The Oscar acting races have rarely been more predictable than they are this year. The Best Picture race has rarely been less predictable.
Welcome to the 90th Academy Awards, a mixture of categories that are easy to call (nine out of 24, by my count) and ones that are fiendishly difficult (five or so). Complicating things further is the fact that Oscar voters just don’t do sweeps anymore: One of the last five Best Picture winners, “Birdman,” won four Oscars in total; three of them won three; and one, “Spotlight,” won only two.
This should be another year in which voters spread the love. By my reckoning, “The Shape of Water” will win four awards and “Dunkirk” and “Three Billboards Over Ebbing, Missouri” will win three, but recent shows have been full of upsets up and down the ballot. And really, the Academy membership has changed so dramatically over the past three years, adding record numbers of members and getting far more international, that it’s hard to even get a read on who’s voting these days, much less what their favorites are.
One longtime member put it succinctly this week by starting with a William Goldman quote: “‘Nobody knows anything’ has never been truer.”
But voting has concluded, and here are our Oscar predictions of what we’ll find in those envelopes on Sunday night.
BEST PICTURE
Nominees:
“Call Me by Your Name”
“Darkest Hour”
“Dunkirk”
“Get Out”
“Lady Bird”
“Phantom Thread”
“The Post”
“The Shape of Water”
“Three Billboards Outside Ebbing, Missouri”

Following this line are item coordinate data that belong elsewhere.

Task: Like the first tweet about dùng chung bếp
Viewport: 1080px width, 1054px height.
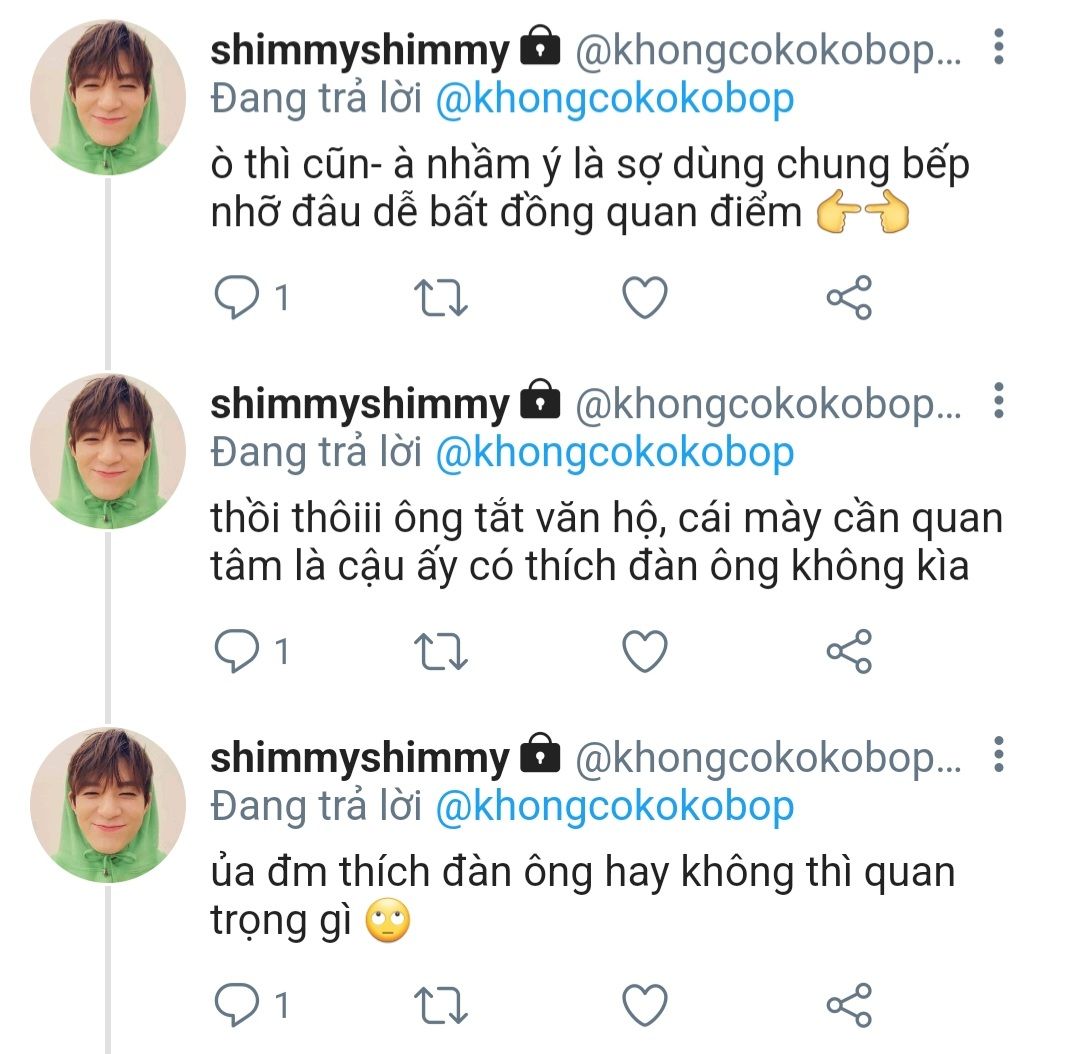Action: tap(644, 298)
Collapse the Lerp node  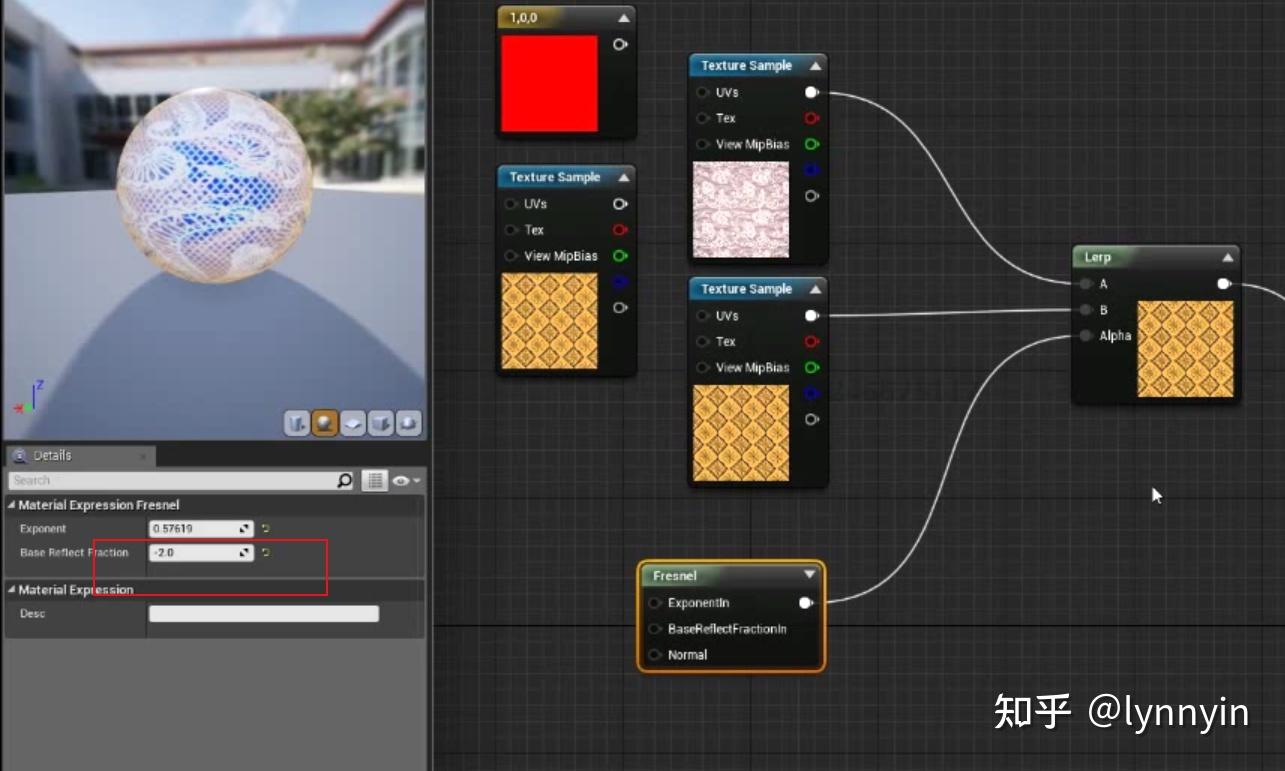[1228, 257]
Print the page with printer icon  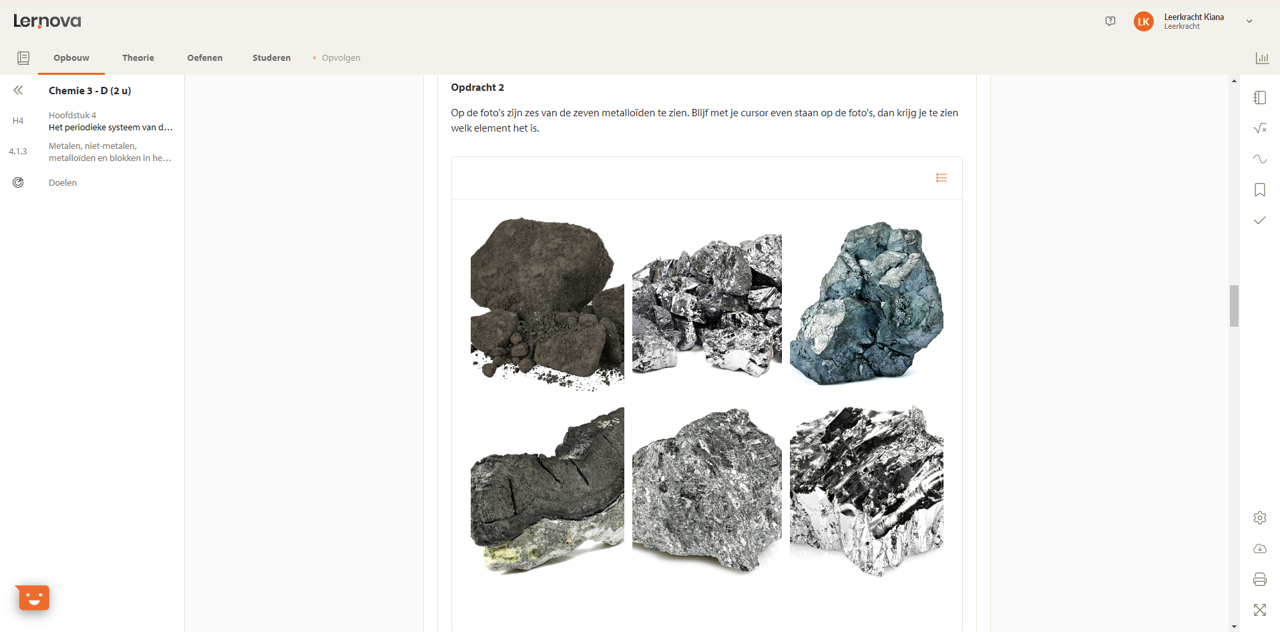(x=1260, y=580)
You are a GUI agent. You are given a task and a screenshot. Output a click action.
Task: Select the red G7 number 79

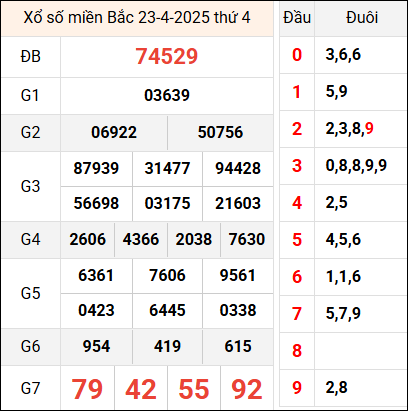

“The Shape of Water” has the most nominations, 13. It won the Producers Guild and Directors Guild awards. It’s a valentine to the art of cinema. And Guillermo del Toro is almost certainly going to win Best Director. “The Shape of Water” should be a clear front runner — so why has it always felt as if it might well be another “La La Land” or “The Revenant,” the dazzling movie that wins for director but loses Best Picture to something smaller? For months, I’ve been thinking that the preferential system of vote-tallying in the Best Picture category will hurt it, and a different, less divisive choice will emerge.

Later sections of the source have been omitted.